Are you planning to connect your shipping container to utilities, like the electrical grid or the plumbing system? If so, you will need to be strategic about its placement. The further away your container is from these systems, the more effort and expense you will have to endure to connect them.
How Can You Prep Your Site for Shipping Container Placement?
Make a Level Surface
You will want your container to rest on a flat, level, and compact surface. If you place it on an uneven surface, the components of the container could shift or warp over time. You might notice that you can’t open or close the main doors properly. If you install additional entrance doors or windows, they could suffer from the same problem.
A little bit of site preparation can resolve this problem for your shipping container. You can level the area, remove obstructions (rocks, branches, etc.) and make the soil more compact. And to ensure further stability, you should add an appropriate foundation over it.
Correct the Slopes
While you’ll want the container to rest on a flat, level surface, you will want the surrounding land to slope away from it. This directs water away from your container.
The wrong slope isn’t an insurmountable problem. You can hire professional contractors to grade the land and rectify the slope. This will prep the site for your shipping container.
Choose the Right Foundation
You won’t be finished with your shipping container site preparation until you add a proper foundation. A foundation should give your shipping container some extra stability. This is especially important when your property has a soil type with a lot of moisture in it. Without a foundation, your container could shift or sink when placed directly on top of this soil.
A foundation can also protect the bottom of the container from water damage. A foundation will create a protective barrier between the container and the soil, minimizing its contact with moisture. This should reduce the risk of rusting and keep the container in good condition for much longer.
What type of foundation should you choose? It all depends on how long you intend to keep the shipping container in that location.
If it’s a short-term placement, one of the foundation options you can choose is called blocking. This is when concrete blocks are placed beneath the corners of the container. If you’re using a 40ft shipping container, you should place additional blocks at the middle points of each side for increased support. You should not use this option when you’re storing heavy items in your container. It’s meant for lighter storage.
A second option that you can consider is wooden beams (often called “railroad ties”). Wooden beams are installed underneath all four corners of the container. If you’re using a 40ft shipping container, you can place an additional beam along the middle for more support. This foundation option is also meant for lighter loads.
Another option is a gravel foundation. The bed of gravel is very effective at facilitating drainage. You can pair a gravel foundation with concrete blocks or wooden beams.
Is your shipping container going to be a long-term fixture? If so, you should consider a concrete slab foundation. A concrete slab foundation is durable, long-lasting, and very effective. It’s ideal for shipping containers acting as living spaces, like container homes, home offices, and hobby sheds.

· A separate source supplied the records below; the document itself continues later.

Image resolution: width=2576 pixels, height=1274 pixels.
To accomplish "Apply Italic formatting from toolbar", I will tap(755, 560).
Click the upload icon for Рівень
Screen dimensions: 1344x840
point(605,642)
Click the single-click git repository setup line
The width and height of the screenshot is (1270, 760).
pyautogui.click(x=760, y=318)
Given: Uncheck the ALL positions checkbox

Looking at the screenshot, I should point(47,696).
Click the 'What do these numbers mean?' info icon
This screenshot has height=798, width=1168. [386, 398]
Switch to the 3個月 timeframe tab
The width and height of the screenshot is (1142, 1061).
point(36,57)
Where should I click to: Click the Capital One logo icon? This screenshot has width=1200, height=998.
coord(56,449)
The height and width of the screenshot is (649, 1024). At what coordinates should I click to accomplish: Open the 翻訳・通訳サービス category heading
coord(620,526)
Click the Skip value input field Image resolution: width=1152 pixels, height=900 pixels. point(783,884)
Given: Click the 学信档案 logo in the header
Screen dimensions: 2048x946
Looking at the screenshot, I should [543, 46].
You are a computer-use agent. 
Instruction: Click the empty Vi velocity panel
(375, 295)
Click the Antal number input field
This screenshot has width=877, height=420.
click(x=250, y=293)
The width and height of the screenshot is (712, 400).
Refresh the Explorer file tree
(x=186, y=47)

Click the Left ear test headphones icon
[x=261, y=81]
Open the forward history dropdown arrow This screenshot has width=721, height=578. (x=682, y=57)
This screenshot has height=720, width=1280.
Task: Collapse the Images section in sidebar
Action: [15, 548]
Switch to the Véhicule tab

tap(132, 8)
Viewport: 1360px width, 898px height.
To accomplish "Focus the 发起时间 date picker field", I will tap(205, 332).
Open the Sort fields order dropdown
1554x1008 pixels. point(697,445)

Another option that you can consider is pile foundations. These are cylindrical steel or concrete tubes placed beneath the corners of the shipping container. They raise the container off the ground to prevent water intrusion. This style of foundation is best for containers carrying heavy loads. It’s also a solution for sites with softer soil types.
Before you decide to buy a container, go through this placement guide first. Going through each category should help you figure out exactly where you can place your shipping container on your property and how you can prep the site for delivery. Soon you’ll be ready to make your purchase.